Copy out exactly the lines from the line containing "Given: Give the response a thumbs up" to the end of the listing.
»»
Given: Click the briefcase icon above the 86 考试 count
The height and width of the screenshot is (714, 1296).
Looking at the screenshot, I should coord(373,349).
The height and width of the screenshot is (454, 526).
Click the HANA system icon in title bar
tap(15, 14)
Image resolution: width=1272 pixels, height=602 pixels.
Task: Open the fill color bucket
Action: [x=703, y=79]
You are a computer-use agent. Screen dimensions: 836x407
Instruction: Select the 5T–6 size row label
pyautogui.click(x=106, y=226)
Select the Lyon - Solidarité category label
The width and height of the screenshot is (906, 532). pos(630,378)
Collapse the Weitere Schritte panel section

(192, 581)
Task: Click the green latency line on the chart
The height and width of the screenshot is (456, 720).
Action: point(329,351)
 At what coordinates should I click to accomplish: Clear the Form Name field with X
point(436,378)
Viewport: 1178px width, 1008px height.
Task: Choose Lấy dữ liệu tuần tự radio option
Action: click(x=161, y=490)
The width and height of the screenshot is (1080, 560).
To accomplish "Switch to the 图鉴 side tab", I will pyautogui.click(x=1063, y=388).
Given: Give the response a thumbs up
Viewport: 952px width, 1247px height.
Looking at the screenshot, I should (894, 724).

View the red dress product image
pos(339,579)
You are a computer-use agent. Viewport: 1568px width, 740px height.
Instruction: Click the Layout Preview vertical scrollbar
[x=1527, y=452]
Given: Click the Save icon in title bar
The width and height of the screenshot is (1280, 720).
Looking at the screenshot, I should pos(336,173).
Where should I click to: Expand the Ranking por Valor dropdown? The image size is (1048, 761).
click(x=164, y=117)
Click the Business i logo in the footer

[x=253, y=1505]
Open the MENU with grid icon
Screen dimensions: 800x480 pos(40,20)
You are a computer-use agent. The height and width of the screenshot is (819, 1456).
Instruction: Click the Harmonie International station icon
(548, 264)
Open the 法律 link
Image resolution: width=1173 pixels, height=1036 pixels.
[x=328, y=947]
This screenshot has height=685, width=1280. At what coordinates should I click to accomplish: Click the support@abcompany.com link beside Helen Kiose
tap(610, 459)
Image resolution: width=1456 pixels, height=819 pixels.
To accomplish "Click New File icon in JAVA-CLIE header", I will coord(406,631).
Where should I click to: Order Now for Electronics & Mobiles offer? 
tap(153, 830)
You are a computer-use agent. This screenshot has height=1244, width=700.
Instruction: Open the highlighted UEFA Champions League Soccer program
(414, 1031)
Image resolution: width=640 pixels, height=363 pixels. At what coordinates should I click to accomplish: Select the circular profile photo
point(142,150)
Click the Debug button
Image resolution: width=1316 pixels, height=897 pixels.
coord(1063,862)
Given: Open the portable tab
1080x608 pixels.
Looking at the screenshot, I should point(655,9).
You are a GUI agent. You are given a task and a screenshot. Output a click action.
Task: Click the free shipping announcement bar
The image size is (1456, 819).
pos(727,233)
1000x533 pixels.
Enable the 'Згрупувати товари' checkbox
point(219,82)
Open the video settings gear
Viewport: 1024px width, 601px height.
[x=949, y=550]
««
# Answer box:
Given: Give the response a thumbs up
Viewport: 952px width, 1247px height.
Looking at the screenshot, I should (894, 724).

View the red dress product image
pos(339,579)
You are a computer-use agent. Viewport: 1568px width, 740px height.
Instruction: Click the Layout Preview vertical scrollbar
[x=1527, y=452]
Given: Click the Save icon in title bar
The width and height of the screenshot is (1280, 720).
Looking at the screenshot, I should pos(336,173).
Where should I click to: Expand the Ranking por Valor dropdown? The image size is (1048, 761).
click(x=164, y=117)
Click the Business i logo in the footer

[x=253, y=1505]
Open the MENU with grid icon
Screen dimensions: 800x480 pos(40,20)
You are a computer-use agent. The height and width of the screenshot is (819, 1456).
Instruction: Click the Harmonie International station icon
(548, 264)
Open the 法律 link
Image resolution: width=1173 pixels, height=1036 pixels.
[x=328, y=947]
This screenshot has height=685, width=1280. At what coordinates should I click to accomplish: Click the support@abcompany.com link beside Helen Kiose
tap(610, 459)
Image resolution: width=1456 pixels, height=819 pixels.
To accomplish "Click New File icon in JAVA-CLIE header", I will coord(406,631).
Where should I click to: Order Now for Electronics & Mobiles offer? 
tap(153, 830)
You are a computer-use agent. This screenshot has height=1244, width=700.
Instruction: Open the highlighted UEFA Champions League Soccer program
(414, 1031)
Image resolution: width=640 pixels, height=363 pixels. At what coordinates should I click to accomplish: Select the circular profile photo
point(142,150)
Click the Debug button
Image resolution: width=1316 pixels, height=897 pixels.
coord(1063,862)
Given: Open the portable tab
1080x608 pixels.
Looking at the screenshot, I should point(655,9).
You are a GUI agent. You are given a task and a screenshot. Output a click action.
Task: Click the free shipping announcement bar
The image size is (1456, 819).
pos(727,233)
1000x533 pixels.
Enable the 'Згрупувати товари' checkbox
point(219,82)
Open the video settings gear
Viewport: 1024px width, 601px height.
[x=949, y=550]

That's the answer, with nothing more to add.